Добавить в цитаты Настройки чтения

Страница 56 из 67



«Я — не она», — с ледяной решимостью подумала Деми и вывела первое слово.

За письмом ее и застала Доркас. Остановилась в дверях, полускрытая тенями.

— Я понимаю, почему ты открещиваешься от своей силы. Потому что она связана с тьмой и болью.

— У меня нет никакой силы, — глухо проговорила Деми, не отрываясь от дневника.

— Ты приказала атэморус уйти. Они тебя послушались.

— Это случайность. Или… может, Арес отозвал их именно в этот момент.

Доркас вздохнула.

— Ты сама-то в это веришь?

Нет. Не верила.

Деми подняла голову, но на нее не смотрела.
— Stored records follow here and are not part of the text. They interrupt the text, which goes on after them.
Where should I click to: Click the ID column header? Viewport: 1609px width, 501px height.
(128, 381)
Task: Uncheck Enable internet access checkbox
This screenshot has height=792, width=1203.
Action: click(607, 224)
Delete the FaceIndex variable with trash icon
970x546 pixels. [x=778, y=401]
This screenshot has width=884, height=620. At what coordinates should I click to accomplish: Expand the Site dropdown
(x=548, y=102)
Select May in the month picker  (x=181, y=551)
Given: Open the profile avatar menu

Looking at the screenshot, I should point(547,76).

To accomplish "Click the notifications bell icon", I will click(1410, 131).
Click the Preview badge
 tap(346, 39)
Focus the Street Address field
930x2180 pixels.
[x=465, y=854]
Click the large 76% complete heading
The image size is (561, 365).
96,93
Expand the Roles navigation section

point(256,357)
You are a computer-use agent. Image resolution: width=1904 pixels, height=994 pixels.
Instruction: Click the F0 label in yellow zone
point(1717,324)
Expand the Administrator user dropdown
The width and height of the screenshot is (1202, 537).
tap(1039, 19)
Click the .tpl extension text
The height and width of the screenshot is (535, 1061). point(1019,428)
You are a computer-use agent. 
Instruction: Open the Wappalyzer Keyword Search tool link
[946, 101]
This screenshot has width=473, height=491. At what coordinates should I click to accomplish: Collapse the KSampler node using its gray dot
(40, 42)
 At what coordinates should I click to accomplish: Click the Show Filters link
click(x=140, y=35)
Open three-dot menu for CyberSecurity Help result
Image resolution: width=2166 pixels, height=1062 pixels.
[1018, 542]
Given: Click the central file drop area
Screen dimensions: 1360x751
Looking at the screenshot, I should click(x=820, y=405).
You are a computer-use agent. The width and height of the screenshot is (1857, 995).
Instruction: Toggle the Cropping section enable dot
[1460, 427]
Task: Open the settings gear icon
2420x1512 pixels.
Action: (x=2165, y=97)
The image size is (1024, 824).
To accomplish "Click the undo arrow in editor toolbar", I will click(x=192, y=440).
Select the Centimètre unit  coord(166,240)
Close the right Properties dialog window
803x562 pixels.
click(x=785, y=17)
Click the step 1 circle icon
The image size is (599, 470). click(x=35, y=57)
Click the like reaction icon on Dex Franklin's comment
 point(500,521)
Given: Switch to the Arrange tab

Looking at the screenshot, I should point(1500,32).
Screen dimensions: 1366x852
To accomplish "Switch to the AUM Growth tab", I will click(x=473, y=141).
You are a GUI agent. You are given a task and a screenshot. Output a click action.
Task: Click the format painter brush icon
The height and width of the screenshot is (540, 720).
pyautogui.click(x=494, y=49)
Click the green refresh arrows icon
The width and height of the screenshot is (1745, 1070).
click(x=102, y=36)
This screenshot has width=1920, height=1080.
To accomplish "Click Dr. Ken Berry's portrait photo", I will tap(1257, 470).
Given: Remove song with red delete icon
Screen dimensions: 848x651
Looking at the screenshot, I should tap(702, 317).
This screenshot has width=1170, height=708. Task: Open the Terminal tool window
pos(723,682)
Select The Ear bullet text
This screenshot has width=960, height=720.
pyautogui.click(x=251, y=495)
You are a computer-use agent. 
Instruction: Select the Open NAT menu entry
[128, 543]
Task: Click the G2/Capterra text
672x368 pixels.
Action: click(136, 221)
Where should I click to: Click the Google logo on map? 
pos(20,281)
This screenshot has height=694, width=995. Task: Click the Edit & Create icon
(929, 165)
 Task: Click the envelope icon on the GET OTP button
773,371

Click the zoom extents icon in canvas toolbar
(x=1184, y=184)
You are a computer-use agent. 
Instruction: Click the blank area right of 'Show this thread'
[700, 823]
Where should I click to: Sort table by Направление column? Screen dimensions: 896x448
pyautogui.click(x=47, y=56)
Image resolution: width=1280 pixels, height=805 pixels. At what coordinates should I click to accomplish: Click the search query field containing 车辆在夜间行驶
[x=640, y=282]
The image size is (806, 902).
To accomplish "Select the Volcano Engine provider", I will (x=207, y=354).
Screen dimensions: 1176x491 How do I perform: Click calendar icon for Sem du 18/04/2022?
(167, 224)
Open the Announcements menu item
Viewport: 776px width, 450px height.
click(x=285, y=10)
— Ты думаешь… я могу подчинять атэморус своей воле?

Не спрашивая разрешения, Доркас вошла в комнату, присела на край кровати. Строгое лицо смягчал взгляд серых глаз.

— Чтобы удостовериться, что это не было ли случайностью, нужно сделать это снова. Намеренно. Целенаправленно.

Деми отыскала среди записей самые первые. Она трижды становилась свидетельницей жатвы атэморус, но, вероятно, все же находилась к ним недостаточно близко. И каждый раз — кроме последнего — появлялась слишком поздно. Оттого описания духов обрывисты, расплывчаты, кроме тех, что записаны со слов самой Доркас. Того разговора Деми, конечно, не помнила. Дневник помнил вместо нее.

Она отыскала одну из записей, которую сделала на острове Цирцеи.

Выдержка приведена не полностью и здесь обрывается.